### Dataset entries

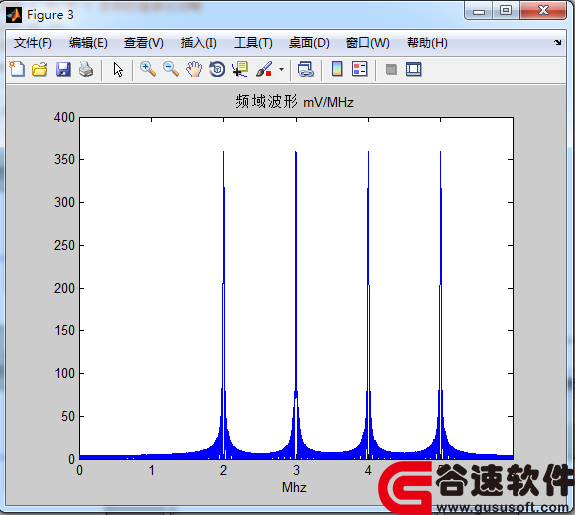Open the 工具(T) menu
575x515 pixels.
coord(253,43)
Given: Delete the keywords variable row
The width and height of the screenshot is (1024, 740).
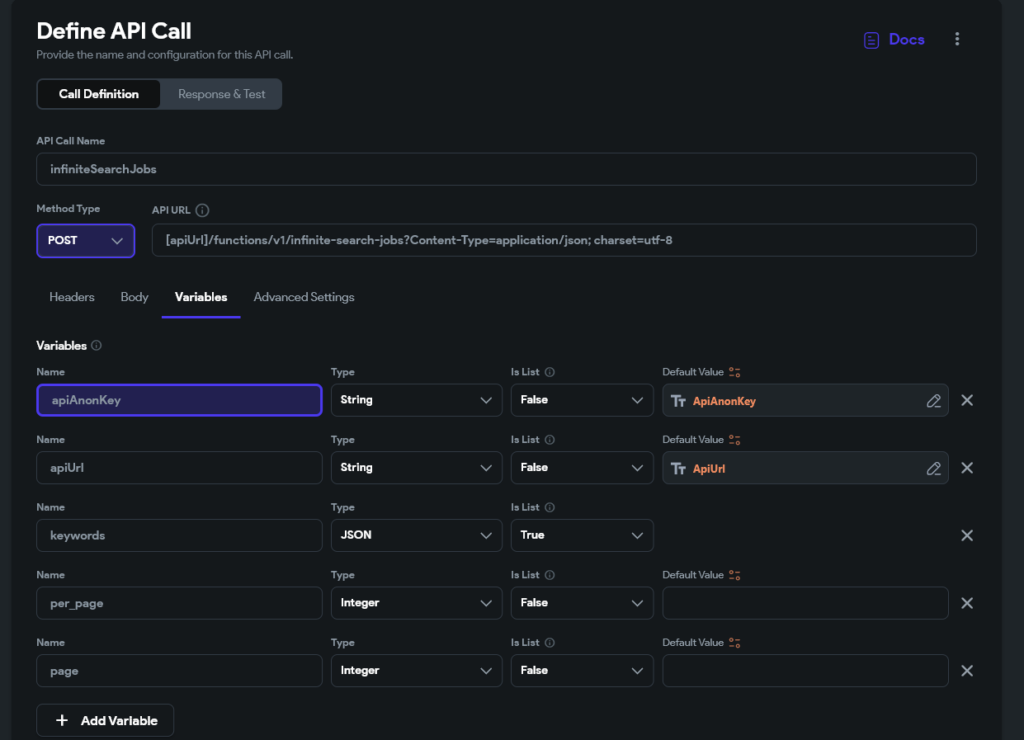Looking at the screenshot, I should (x=967, y=535).
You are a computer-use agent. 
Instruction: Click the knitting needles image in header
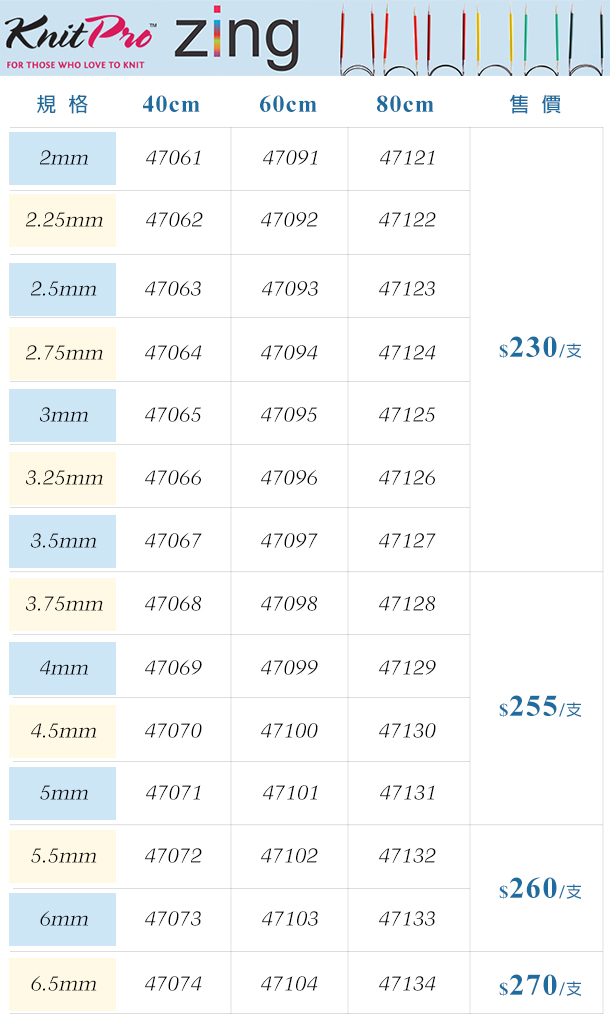tap(472, 39)
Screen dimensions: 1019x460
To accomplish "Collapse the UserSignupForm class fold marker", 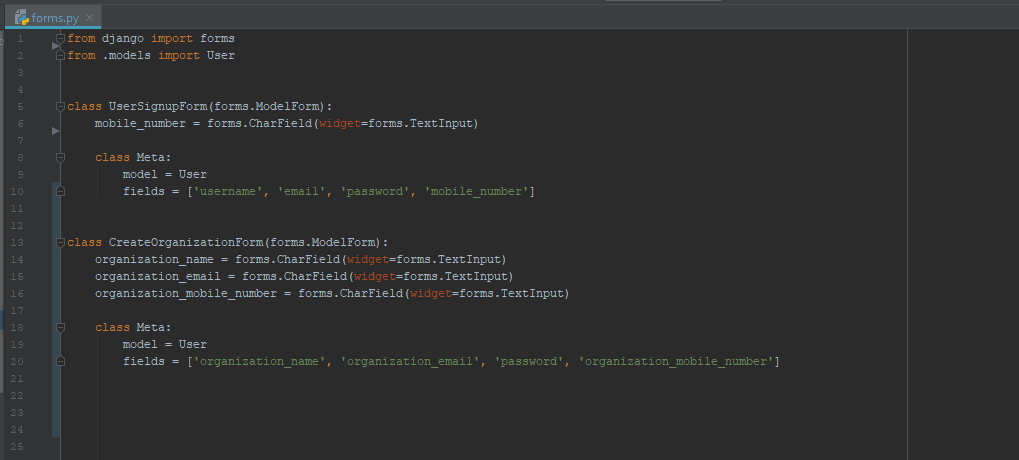I will pos(60,107).
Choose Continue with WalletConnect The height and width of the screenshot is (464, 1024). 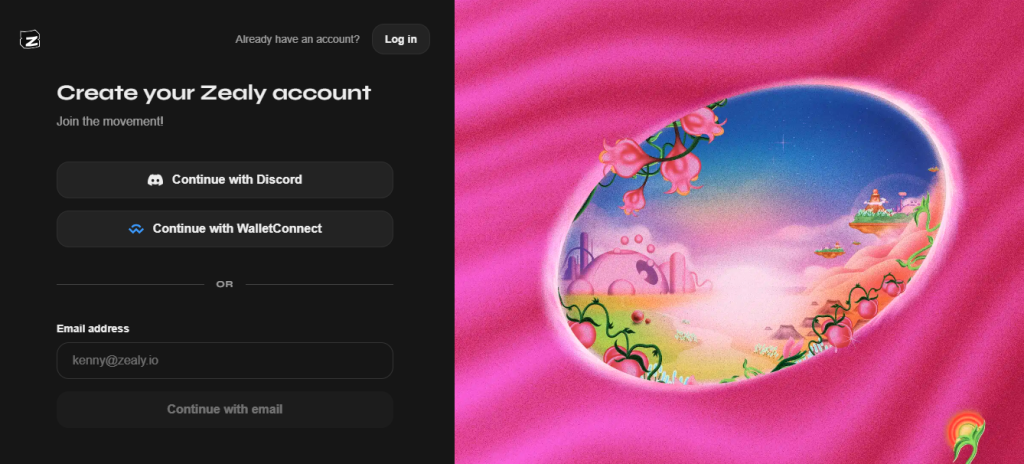pos(225,229)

### Work instructions
Within the entries above, the lines from the one containing "Given: Delete the keywords variable row" through the one containing "Screen dimensions: 1019x460" are to be transcribed exactly, ends included, pictures excluded.

### Solution to this problem
Given: Delete the keywords variable row
The width and height of the screenshot is (1024, 740).
Looking at the screenshot, I should (x=967, y=535).
You are a computer-use agent. 
Instruction: Click the knitting needles image in header
tap(472, 39)
Screen dimensions: 1019x460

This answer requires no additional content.